Upon hearing this news, Lord Methuen changed his plan of attack. The Guards Brigade would attack the southern and southeastern faces of Mont Blanc, and the Ninth Brigade would assault the eastern face of Mont Blanc, with the artillery aiding the attack. The Guards Brigade soon reformed and at around 6 AM, they assaulted the southern face of the mountain after taking a Boer laager near Kaffir Kops Farm. The Ninth Brigade soon took Table Mountain and kept the Boers occupied whilst the Coldstream and Grenadier Guards began to march behind them; the three battalions, plus the battalion of Scots Guards, soon charged the rear and sides of the hill, forcing many of the Boers to retreat or surrender, with only a few who chose to fight in hand-to-hand combat. The Ninth Brigade would charge the northern and eastern faces of Mont Blanc, and by 6:30 AM, the Boers had all retreated on the back of their ponies. During the charge on Mont Blanc, many Boers surrendered and would open fire on the British in close range. In another incident, a Captain of the Grenadier Guards assisted a wounded Boer by giving him water; the wounded Boer shot and killed the British captain, and the Boer was subsequently killed by another footguard. After the charge, long-range volleys against the Boers were conducted en masse up to ranges of 2200 yards, but these were unsuccessful. The Naval Brigade attempted to place their guns on Mont Blanc, but were unable to lift it up the steep side of the hill. The New South Wales Lancers, Rimington's Tigers, and Ninth Lancers would pursue the retreating Boers in an intense cavalry battle. The engagement would end at around 10 AM officially.

==Aftermath==
Lord Methuen wrote to his wife after the battle.
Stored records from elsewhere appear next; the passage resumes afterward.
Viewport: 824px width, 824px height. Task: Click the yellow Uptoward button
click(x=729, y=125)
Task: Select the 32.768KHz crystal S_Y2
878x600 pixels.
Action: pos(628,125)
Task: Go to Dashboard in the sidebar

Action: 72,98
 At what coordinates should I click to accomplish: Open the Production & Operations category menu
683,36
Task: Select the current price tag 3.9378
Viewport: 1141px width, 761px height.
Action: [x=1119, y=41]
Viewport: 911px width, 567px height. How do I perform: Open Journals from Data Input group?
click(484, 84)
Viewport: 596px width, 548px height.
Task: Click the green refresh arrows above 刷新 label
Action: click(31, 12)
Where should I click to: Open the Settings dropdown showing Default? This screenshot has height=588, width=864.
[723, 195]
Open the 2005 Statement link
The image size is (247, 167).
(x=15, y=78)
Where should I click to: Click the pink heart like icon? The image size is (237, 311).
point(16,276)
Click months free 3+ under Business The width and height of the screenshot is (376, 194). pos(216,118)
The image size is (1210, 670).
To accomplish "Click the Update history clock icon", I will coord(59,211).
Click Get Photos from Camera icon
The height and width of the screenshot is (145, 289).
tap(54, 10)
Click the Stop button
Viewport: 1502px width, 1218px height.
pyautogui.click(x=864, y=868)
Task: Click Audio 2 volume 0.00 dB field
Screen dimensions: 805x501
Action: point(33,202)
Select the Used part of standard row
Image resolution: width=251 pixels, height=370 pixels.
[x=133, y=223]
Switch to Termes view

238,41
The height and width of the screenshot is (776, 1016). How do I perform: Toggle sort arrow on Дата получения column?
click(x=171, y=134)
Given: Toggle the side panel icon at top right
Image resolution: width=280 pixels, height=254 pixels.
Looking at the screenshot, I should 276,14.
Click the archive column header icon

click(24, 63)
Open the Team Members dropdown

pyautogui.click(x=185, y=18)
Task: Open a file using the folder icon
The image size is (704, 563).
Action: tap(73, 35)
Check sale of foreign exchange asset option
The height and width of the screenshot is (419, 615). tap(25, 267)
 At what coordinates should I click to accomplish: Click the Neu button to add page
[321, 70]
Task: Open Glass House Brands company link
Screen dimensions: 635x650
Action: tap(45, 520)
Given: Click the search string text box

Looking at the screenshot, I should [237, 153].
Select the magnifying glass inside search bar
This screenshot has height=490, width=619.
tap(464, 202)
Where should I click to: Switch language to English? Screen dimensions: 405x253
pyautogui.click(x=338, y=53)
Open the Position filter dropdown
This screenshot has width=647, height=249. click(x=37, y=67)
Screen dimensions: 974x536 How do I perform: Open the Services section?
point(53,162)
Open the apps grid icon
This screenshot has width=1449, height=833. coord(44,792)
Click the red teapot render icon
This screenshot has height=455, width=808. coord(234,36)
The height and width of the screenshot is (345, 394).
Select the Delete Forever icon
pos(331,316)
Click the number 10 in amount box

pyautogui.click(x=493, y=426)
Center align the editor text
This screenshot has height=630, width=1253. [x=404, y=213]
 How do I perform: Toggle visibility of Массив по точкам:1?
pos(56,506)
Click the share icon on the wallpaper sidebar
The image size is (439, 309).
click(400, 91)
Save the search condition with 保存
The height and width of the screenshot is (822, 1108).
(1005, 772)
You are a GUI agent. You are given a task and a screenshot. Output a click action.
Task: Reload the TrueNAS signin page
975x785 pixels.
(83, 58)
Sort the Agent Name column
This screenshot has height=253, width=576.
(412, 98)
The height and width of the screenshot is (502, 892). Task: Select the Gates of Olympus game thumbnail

"I detest war, people congratulate me; the men seem to look on me like a father, but I detest war the more I see of it.'
Outside his tent he could now hear a "poor fellow groaning and dying, shot through the chest, he is silent now, so perhaps God has released him."
As many historians of the period and since have pointed out, the reason for such great losses was due to a lack of mobility and poor intelligence in the field with virtually no detailed cartography at the scale needed.